Eric Branca accorde foi aux rumeurs disant que les Allemands auraient réussi une explosion atomique en 1945. Heureusement, il reste flou sur la nature de cette explosion, ce qui le sauve de la faute inexcusable. Mais je ne suis pas sûr que cette ambiguïté soit volontaire.
Il y a deux sortes d’explosions nucléaires :
> La vraie explosion nucléaire par une bombe à fission (ou à fusion). Elle nécessite une quantité de matière fissile (U235 ou Pu239) et une grosse organisation industrielle.
> La fausse explosion nucléaire, qui est une bombe chimique traditionnelle qui disperse des matières radioactives, la bombe radiologique, la « bombe sale ». Ou une bombe sous-critique.
Il est impossible que l’Allemagne ait pu procéder en 1945 à une vraie explosion nucléaire, pour deux raisons :
> il est bien documenté que les savants allemands étaient dans une impasse théorique, n’ayant pas compris l’importance de la distinction neutrons rapides/neutrons lents. Il se trouve que beaucoup des meilleurs savants atomistes allemands étaient juifs et en train de travailler à Los Alamos.
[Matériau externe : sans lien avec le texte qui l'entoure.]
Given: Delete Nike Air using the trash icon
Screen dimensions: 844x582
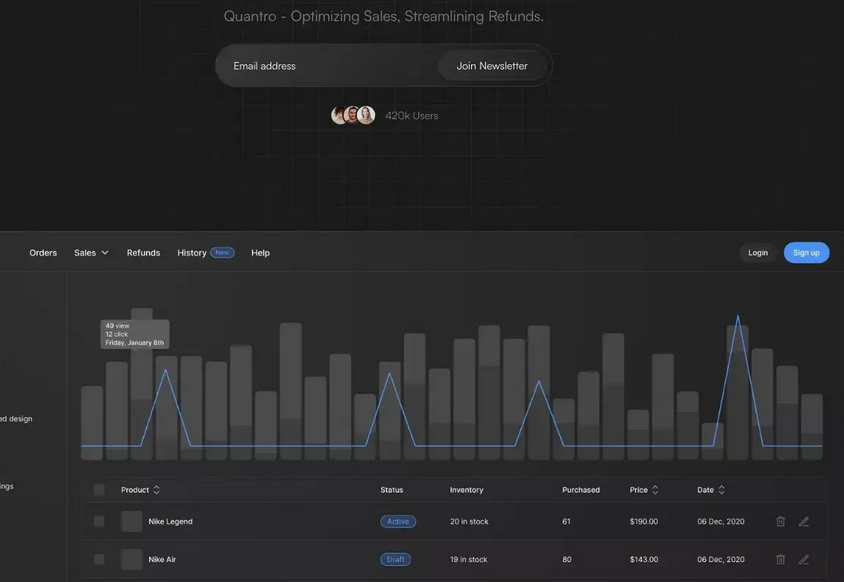Looking at the screenshot, I should coord(779,558).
> l’Allemagne n’avaient pas les capacités industrielles de produire une bombe à fission, mais alors pas du tout. L’URSS, qui n’avait aucun problème de conception puisque 100 % issue de l’espionnage, et qui était désormais en paix, a mis 4 ans à faire la bombe A. Si l'Allemagne avait abandonné le développement des V2, du char Tigre et des Me 262, peut-être aurait-elle eu ces moyens industriels, mais ce ne fut pas le cas.